> FRAGMENTO DEL TEXTO:
Pedro Lastra
14 Marzo, 2013
Lo cierto es – dijo alguna vez ese genio de la escena italiana llamado Vittorio Gassman -, que el talento no se hereda. Hijo de genio suele salir bruto. Debe haberse tratado en su caso, imagino, de una certidumbre de padre excepcional castigado con algún hijo oligoide, de los que tanto sobran por el mundo. Y frente a los cuales no cabe más que la condescendencia: “pobrecito, salió medio tarado”. Si no el inevitable pesar: “Dios sabrá lo que hace”.14 Marzo, 2013
Pero hay otros legados, tanto más pesados que los de la biología, pues constituyen una carga insoportable que el resto de la humanidad se ve en la insoportable obligación de tolerar. Es el que se refiere a los legados políticos. Como el que los venezolanos comienzan a sufrir por estos días desde que los hermanitos Castro decidieran llegado el momento de desconectar de una buena vez al culpable de esta pesadilla en blanco y negro llamado Hugo Rafael Chávez Frías. Del cual se sabrá con certeza la fecha de nacimiento, no así la de su fallecimiento. Una biografía digna de la Muerte del Salvaje, de Las Hazañas de Rocambole.
No debe haber sido una elección fácil para los emperadores. Pues Chávez, el fundador de la satrapía y gobernador emérito, habrá sido un demente, pero de memo no tenía un pelo. Y para tener constancia de lo torpe, chato, desaliñado, opaco, tontón y mediocre que es Nicolás Maduro no se requiere hacer un curso de postgrado en fisiognomía en Harvard. Basta con observarlo. Siempre dispuesto a lamer botas, pulir sables, limpiar bosta y sanar podridas mordeduras de tábanos en ancas de yeguas derrengadas, como esos tontitos de hacienda, dotados de suficiente altura como para mandarlo a bajar mangos o a la esquina para ver si está lloviendo. Muy escasas habrán sido las alternativas como para verse obligado a privilegiar la perruna lealtad, el obcecado fanatismo y la absoluta seguridad en toda falta de iniciativa como para haberse dicho en un cónclave con esos maquiavélicos zorros del desierto: “Ecce homo!”. ¡Maduro es el hombre!

> MATERIAL PROPORCIONADO:

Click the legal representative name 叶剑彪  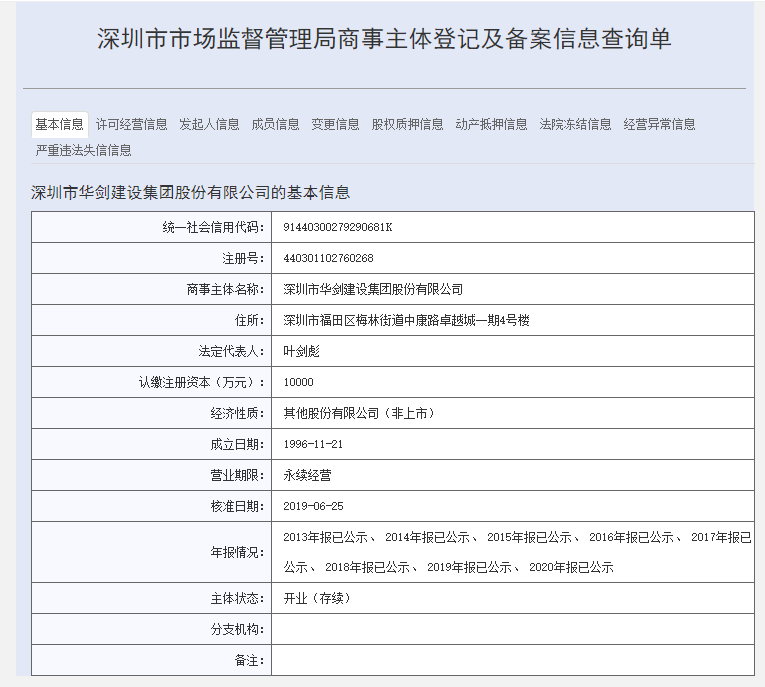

> CONSIGNA 1:
En el texto sobre el legado político de Chávez, ¿a quién se atribuye la afirmación de que el talento no se hereda?
> CONSIGNA 2:
Prosigue el texto sobre la sucesión de Chávez en Venezuela a partir de su última oración.
Para resolver lo que se pide no hace falta consultar el material.

> RESPUESTA ESPERADA 1:
A Vittorio Gassman.

> RESPUESTA ESPERADA 2:
Para llegar a tan peregrina conclusión, Fidel y Raúl sabían que muerto el loco Chávez había que pensar en una puerta corredera, una bisagra, una correa de transmisión, un embudo. No en un sujeto pensante, incluso en un bolchevique con suficiente kilometraje como para tomar iniciativas o despertar del encantamiento. Sino en una rolinera con patas que aceitada periódicamente en La Habana o presto a pegarse al teléfono rojo de Miraflores siguiera al pie de la letra las instrucciones: cómo cerrar Globovisión de un solo guamazo, por ejemplo. Cosa que el loco Chávez – talentoso en sus delirios y con suficiente capacidad de consenso como para permitirse el lujo de tener a Leopoldo Castillo del otro lado de la cerca sin que se le espantaran las cabras – no se atrevió a hacer jamás. Así lo pretendiera con amenazas, castigos, multas y otras yerbas venenosas.
De modo que pasará con el designado lo que siempre ha sucedido a la sombra de los herederos sin talento: despilfarrará el capital acumulado por el legatario, se le espantarán los demonios, se le irán las cabras del corral y no sabrá hacer otra cosa que llamar a la policía, aceitar los cañones, disparar a mansalva y suplir su absoluta estupidez con mano de hierro. Hasta que en el fragor de las inevitables catástrofes se le fundan los fusibles.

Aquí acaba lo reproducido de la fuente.